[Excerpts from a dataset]

_ _ _ _

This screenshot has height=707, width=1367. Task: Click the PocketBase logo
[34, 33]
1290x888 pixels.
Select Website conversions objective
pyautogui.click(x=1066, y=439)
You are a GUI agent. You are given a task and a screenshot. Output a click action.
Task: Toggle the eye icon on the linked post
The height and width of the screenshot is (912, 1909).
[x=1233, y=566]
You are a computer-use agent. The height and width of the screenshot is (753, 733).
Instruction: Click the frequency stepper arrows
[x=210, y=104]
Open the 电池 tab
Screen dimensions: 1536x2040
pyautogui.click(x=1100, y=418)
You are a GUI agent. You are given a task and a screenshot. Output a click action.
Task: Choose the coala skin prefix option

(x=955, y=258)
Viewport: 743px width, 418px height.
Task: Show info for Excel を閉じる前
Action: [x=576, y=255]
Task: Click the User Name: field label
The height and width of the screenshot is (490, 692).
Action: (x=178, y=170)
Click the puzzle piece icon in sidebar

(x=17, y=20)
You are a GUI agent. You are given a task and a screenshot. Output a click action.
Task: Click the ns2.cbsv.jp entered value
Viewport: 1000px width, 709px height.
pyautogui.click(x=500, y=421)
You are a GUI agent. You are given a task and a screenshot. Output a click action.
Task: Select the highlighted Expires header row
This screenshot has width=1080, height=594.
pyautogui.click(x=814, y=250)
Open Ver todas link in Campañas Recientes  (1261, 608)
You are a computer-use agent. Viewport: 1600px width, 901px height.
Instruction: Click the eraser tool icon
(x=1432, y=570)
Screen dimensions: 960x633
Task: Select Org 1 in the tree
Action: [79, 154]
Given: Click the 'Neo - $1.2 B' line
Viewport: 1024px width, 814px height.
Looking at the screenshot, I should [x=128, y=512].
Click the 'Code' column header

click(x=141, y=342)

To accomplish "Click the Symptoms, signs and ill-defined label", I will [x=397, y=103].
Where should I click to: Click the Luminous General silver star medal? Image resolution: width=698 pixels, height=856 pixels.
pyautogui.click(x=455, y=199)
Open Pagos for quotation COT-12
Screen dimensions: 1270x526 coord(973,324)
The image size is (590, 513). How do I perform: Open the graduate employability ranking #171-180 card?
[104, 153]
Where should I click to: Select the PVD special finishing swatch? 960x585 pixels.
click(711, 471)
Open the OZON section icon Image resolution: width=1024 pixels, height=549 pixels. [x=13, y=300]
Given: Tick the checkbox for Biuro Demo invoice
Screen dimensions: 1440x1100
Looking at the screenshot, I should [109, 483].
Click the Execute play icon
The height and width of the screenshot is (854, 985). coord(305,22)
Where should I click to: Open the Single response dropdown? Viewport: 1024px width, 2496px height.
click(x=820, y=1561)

_ _ _ _

Please return the lines above that run from the line containing "Instruction: Click the eraser tool icon" to the line containing "Given: Click the 'Neo - $1.2 B' line", inclusive, exactly and with no other lines.

Instruction: Click the eraser tool icon
(x=1432, y=570)
Screen dimensions: 960x633
Task: Select Org 1 in the tree
Action: [79, 154]
Given: Click the 'Neo - $1.2 B' line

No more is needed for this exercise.